On 08/17/2012 02:52 PM, viy wrote:
> Hi all, jfyi
>
> I've added just one token to my lexer rules and stuck in 100 groups limit in
> python re
>
http://stackoverflow.com/questions/478458/python-regular-expressions-with-more-than-100-groups
>
>
> PLY has workaround in its code - when your master re exceeds 100 groups, PLY
> catches AssertionError from python, splits master re into parts and retries.
>
> All works smoothly, but in my case my unit tests suite became 10x slower.
> Single parsing is about 1.5x slower.
>
> The solution is obvious - to get rid of the python limitation.

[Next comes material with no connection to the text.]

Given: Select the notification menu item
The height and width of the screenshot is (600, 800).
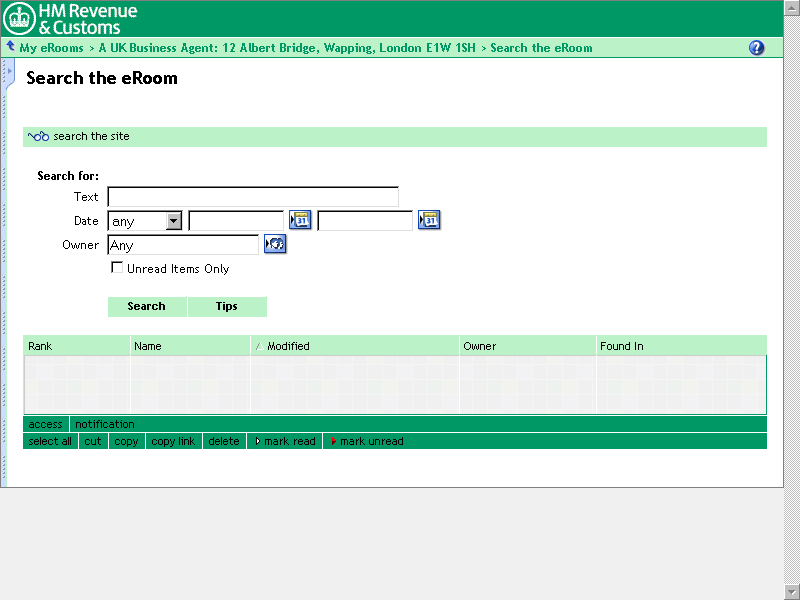Looking at the screenshot, I should click(x=104, y=424).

> Does anyone know the best way to do so?
Re-implement RE? :D
Much happiness would spread throughout the Python community, I am sure :)
Other solutions include
0. Live with it. Other solutions may cost more time than you are ever going to save.
1. DIY: You can easily define your own scanner, using arbitrary Python code. Just make sure you
match the interface. String scanning is relatively easy, it just takes a lot of code.
2. A long time ago (several years at least), someone wrote a Lex framework. I forgot about the
details, but the mailinglist archive or google can probably help you. Iirc, it was a true lex, and
had a different approach than using RE.
3. More exotic solutions like writing a scanner C extension (generated with lex/flex) are also possible.
4. Even more exotic stuff like generating a DFA somehow, and implementing that in Python can be done.
4. Other Python parser generators may have better solutions (I somewhat doubt it, but it should be
easy enough to scan through it, checking for how the scanner works)
Good luck
Albert